霊がテーマでもホラーではない、ユニークな設定を王道マンガの手触りで楽しめる異色作

 本作の大きな特徴は、何といってもそのテーマの独自性だ。霊能力を持ったシャーマンという存在をメインとしながら、ホラーではなく他のジャンプ作品と比べても遜色のない少年バトルマンガとなっている。シャーマンファイトが始まる前は「憑依合体」という、阿弥陀丸のような侍や、銀幕カンフースターの師匠である拳法家など、ある技術に特化した故人の霊を自身に憑依させ、そのスキルを引き出すという戦い方を描いていた。

 シャーマンファイトでは自身が扱う人間霊や精霊=持霊(もちれい)を、武器や霊に縁のある物体に憑依させ、それをシャーマンの能力で具現化する「オーバーソウル」という手法を用いて戦うようになった。霊をテーマとするマンガ作品は数あれど、この設定のユニークさは他に類を見ない。少し見方を変えればシャーマンと霊のバディものとしての側面もあり、これは同じく人間と異なる存在の友情や絆を描くことが多いホビー系作品に造詣が深い、武井氏ならではのアイデアなのではないかと思わされる。

 前述の主人公らしからぬ主人公・麻倉葉のパーソナリティを含め、それまでありそうでなかった唯一無二の設定を散りばめた物語を、王道少年マンガの手触りで楽しめる……この一風変わった魅力が「シャーマンキング」という作品の醍醐味だろう。

「やったらやり返される」憎しみの連鎖を断ち切るためのメッセージ

 冒頭にも記した通り、筆者の生き方に影響を与えた本作の魅力は数え切れないほどあるのだが、その中でも特に言及したいのは「やったらやり返される」という本編中盤あたりから登場したメッセージだ。

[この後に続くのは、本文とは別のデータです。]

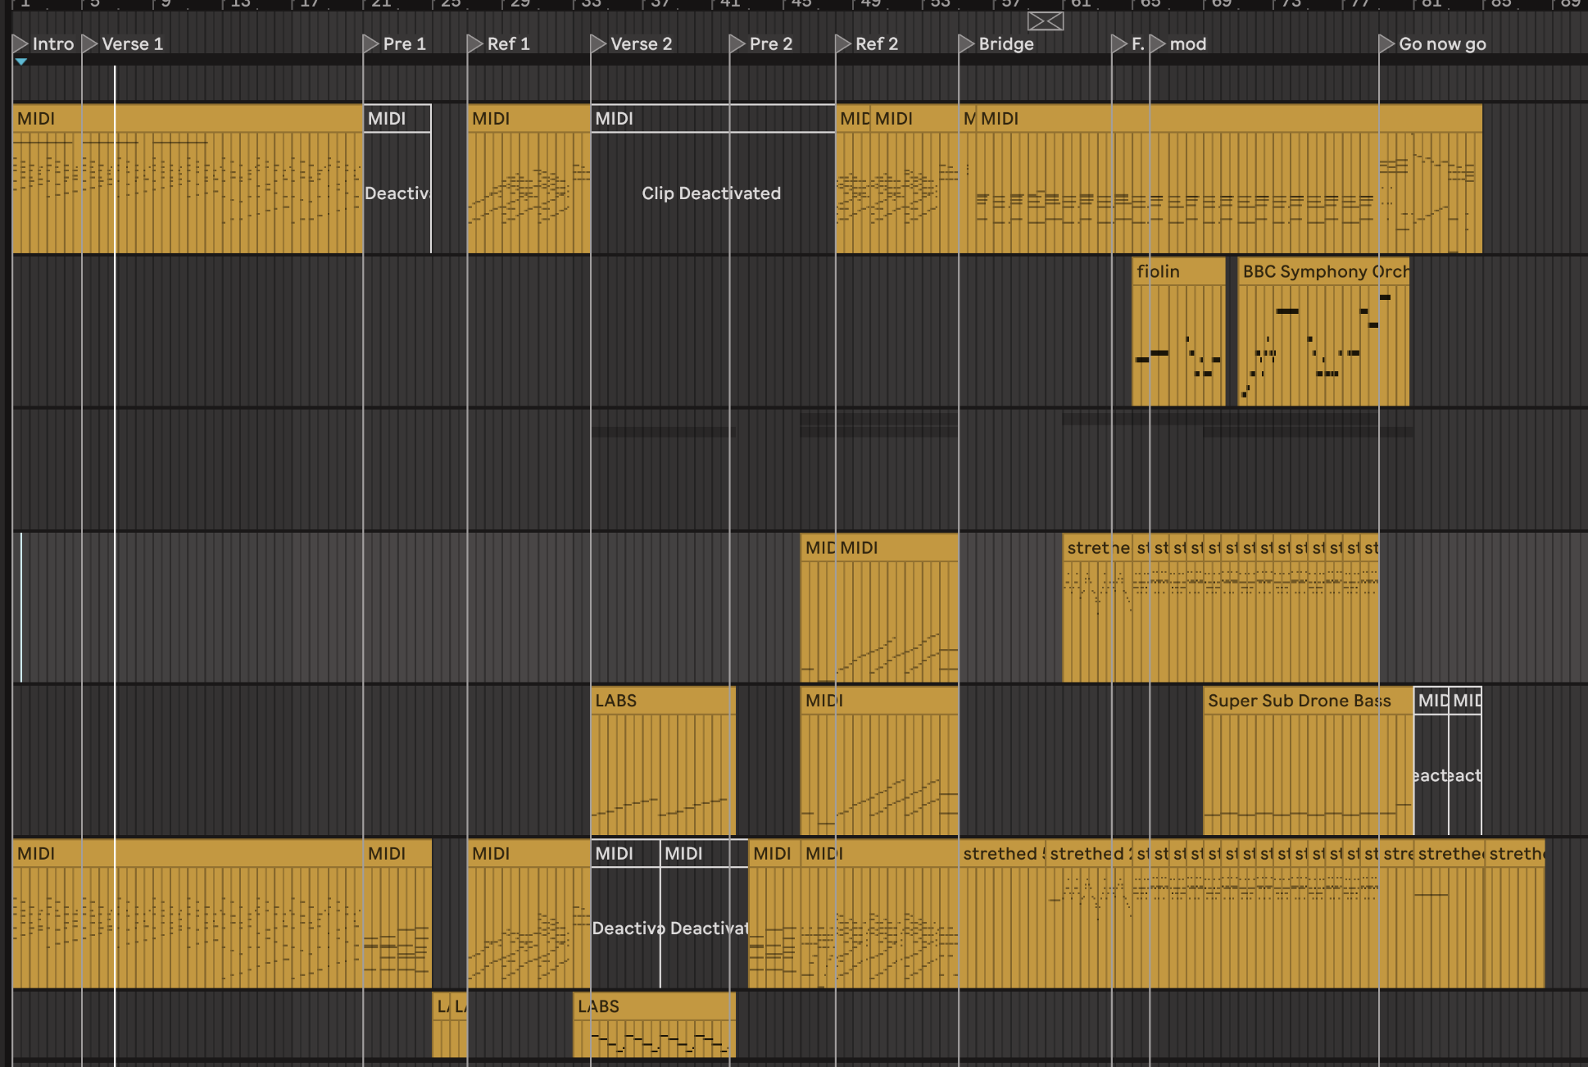Click the Pre 2 locator marker

pos(737,43)
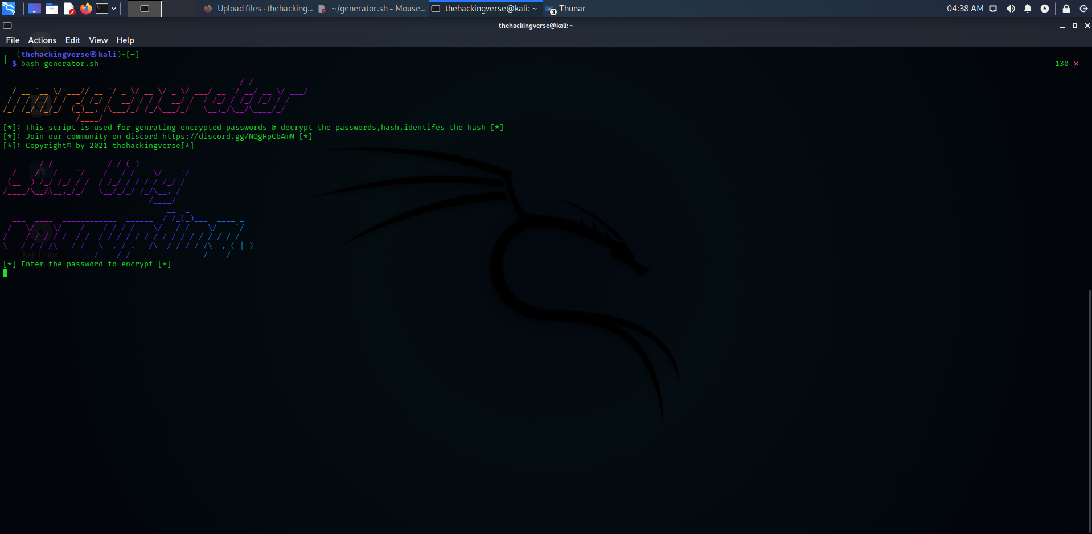Select the generator.sh Mousepad taskbar entry
This screenshot has height=534, width=1092.
point(373,9)
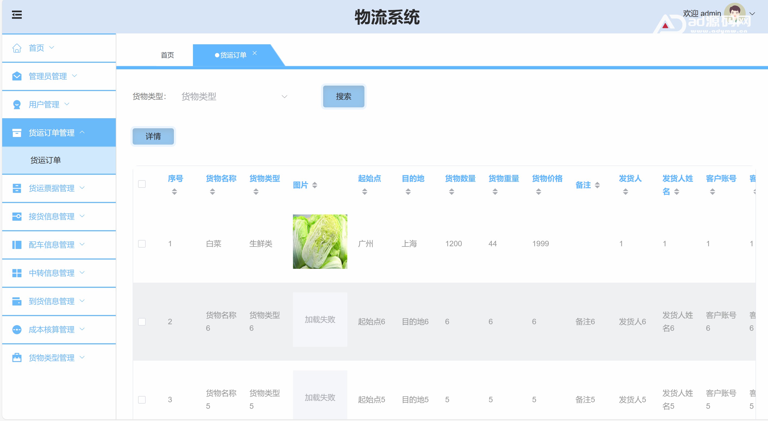
Task: Toggle the select-all checkbox in the table header
Action: pos(142,184)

 シャーマンファイト本戦もひと段落着いた頃、殺人という罪を犯した過去を持つ蓮やチョコラブが、そのツケを払わされるようなエピソードが連続する(これらの出来事をきっかけに“死後の世界”についても物語が展開していくのだが、それはまた別の話)。その解決のため動いた葉がたびたび発していたのが、この「やったらやり返される」というセリフである。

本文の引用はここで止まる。